» Your objective:
Reproduce every line of the listing below word for word, leaving out the pictures.

» Provided material:
====

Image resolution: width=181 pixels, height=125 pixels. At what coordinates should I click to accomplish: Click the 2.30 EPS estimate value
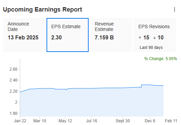(56, 37)
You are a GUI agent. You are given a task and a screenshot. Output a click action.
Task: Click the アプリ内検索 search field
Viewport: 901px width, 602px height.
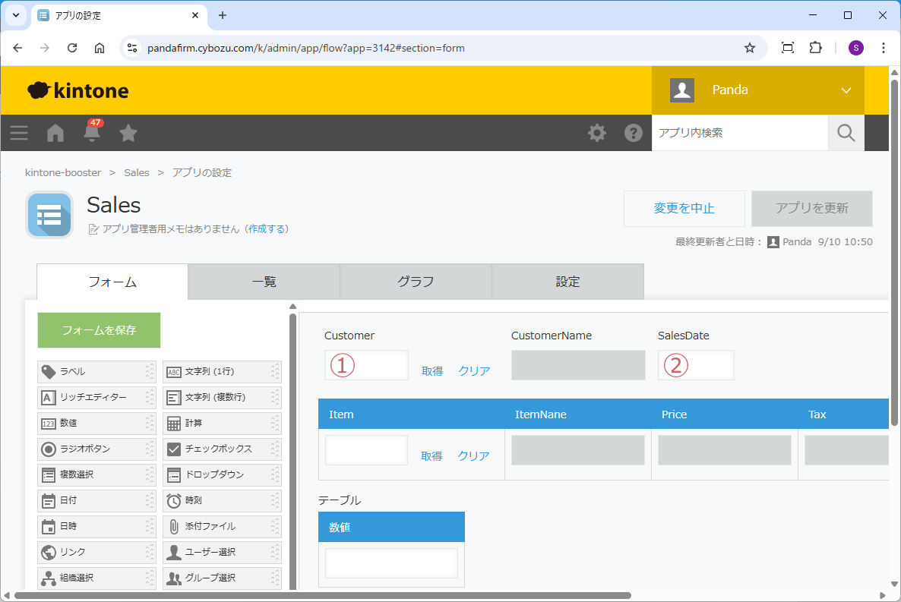(739, 133)
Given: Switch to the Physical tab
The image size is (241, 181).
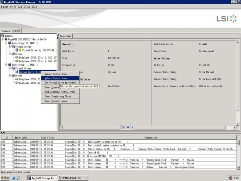Looking at the screenshot, I should click(x=6, y=31).
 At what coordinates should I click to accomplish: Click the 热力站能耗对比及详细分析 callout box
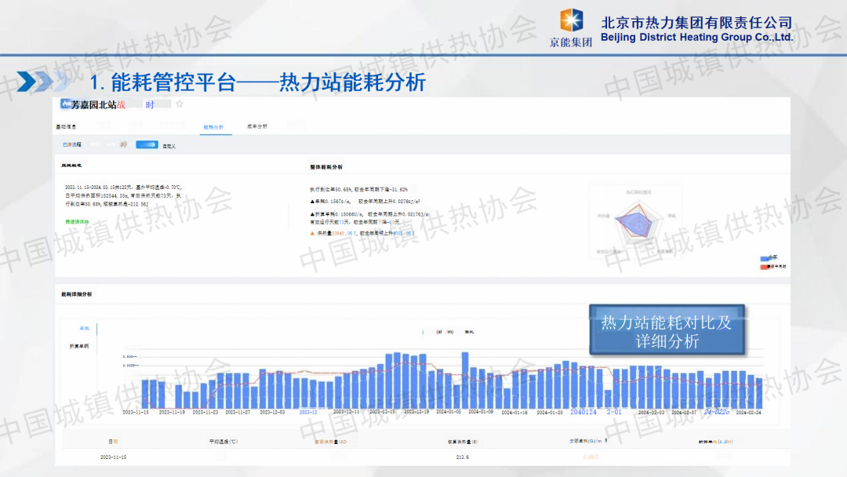[x=666, y=332]
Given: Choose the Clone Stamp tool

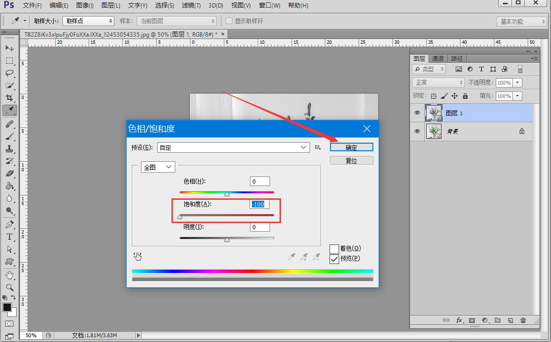Looking at the screenshot, I should point(9,149).
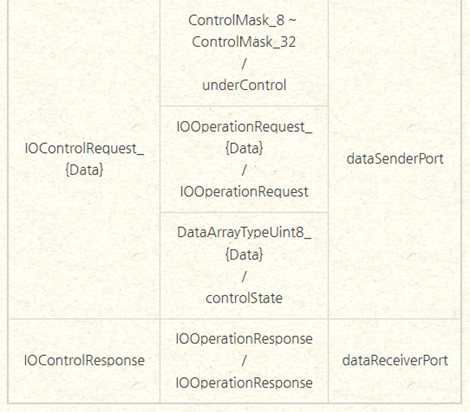
Task: Click IOOperationRequest text above the DataArrayTypeUint8_ cell
Action: 244,191
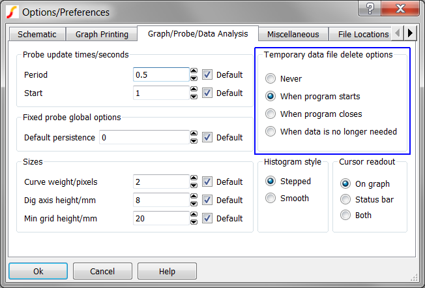Set cursor readout to Status bar
This screenshot has width=425, height=288.
point(345,199)
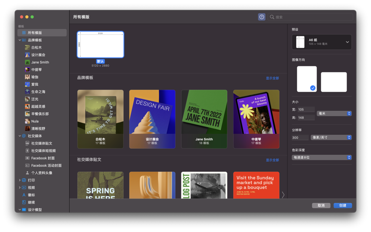
Task: Click the 创建 button
Action: [x=342, y=206]
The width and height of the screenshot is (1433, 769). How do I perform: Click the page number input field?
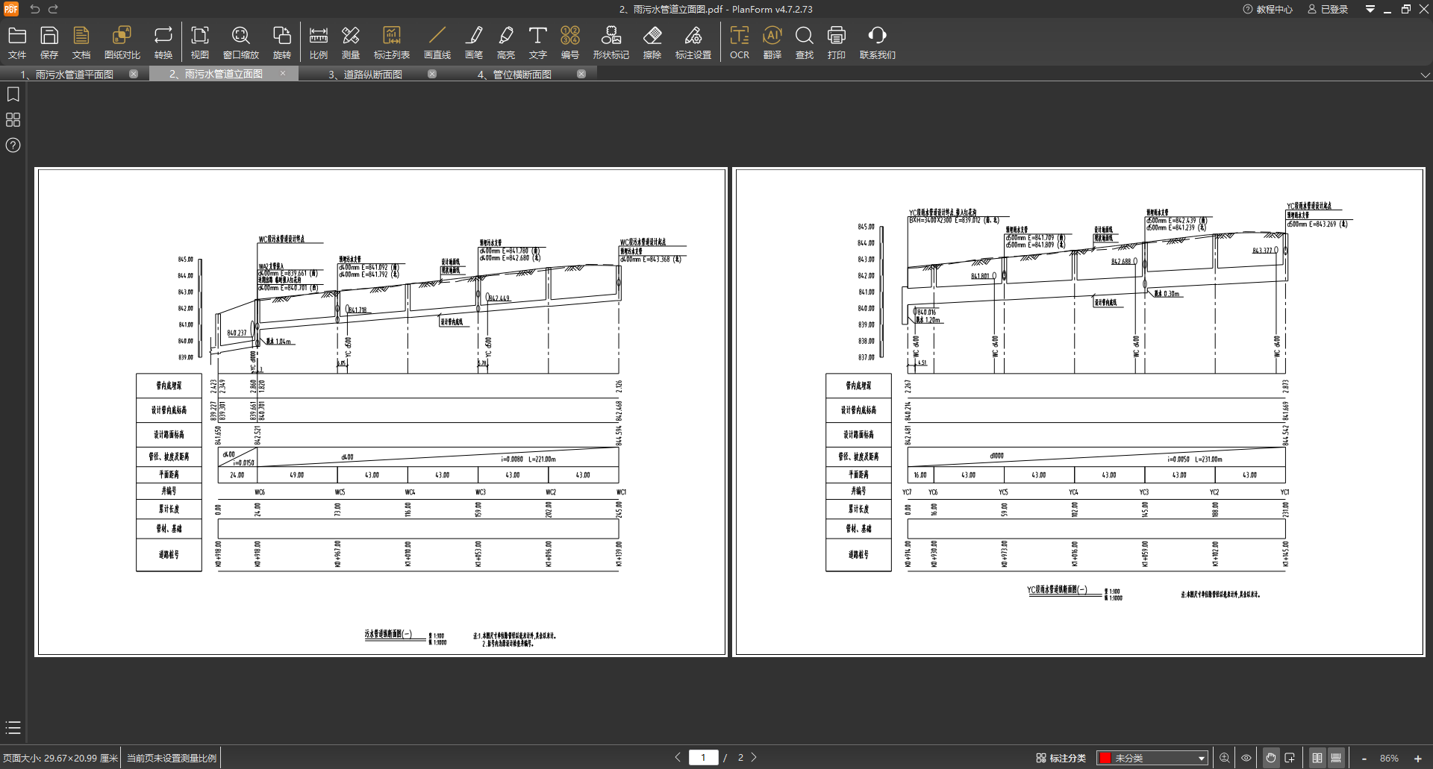(703, 757)
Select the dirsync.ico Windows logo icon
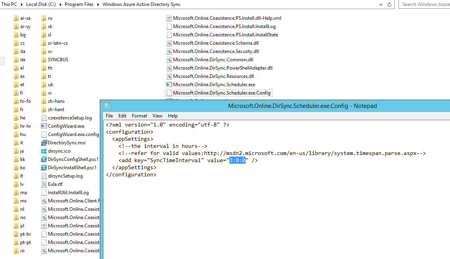This screenshot has width=450, height=259. tap(44, 151)
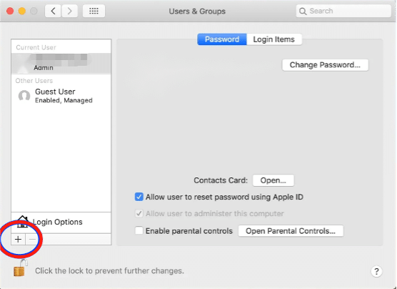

====

» Right answer:
Image resolution: width=181 pixels, height=125 pixels. At what coordinates should I click to accomplish: Click the 2.30 EPS estimate value
(56, 37)
You are a GUI agent. You are given a task and a screenshot. Output a click action.
Task: Click the アプリ内検索 search field
Viewport: 901px width, 602px height.
(739, 133)
Given: Switch to the Physical tab
The image size is (241, 181).
Looking at the screenshot, I should click(x=6, y=31).
 At what coordinates should I click to accomplish: Click the 热力站能耗对比及详细分析 callout box
[x=666, y=332]
Given: Choose the Clone Stamp tool

Looking at the screenshot, I should point(9,149).
Task: Click IOOperationRequest text above the DataArrayTypeUint8_ cell
Action: 244,191
Set cursor readout to Status bar
This screenshot has width=425, height=288.
point(345,199)
Task: Click the 创建 button
Action: [x=342, y=206]
The width and height of the screenshot is (1433, 769). How do I perform: Click the page number input field?
(703, 757)
Select the dirsync.ico Windows logo icon
This screenshot has width=450, height=259. tap(44, 151)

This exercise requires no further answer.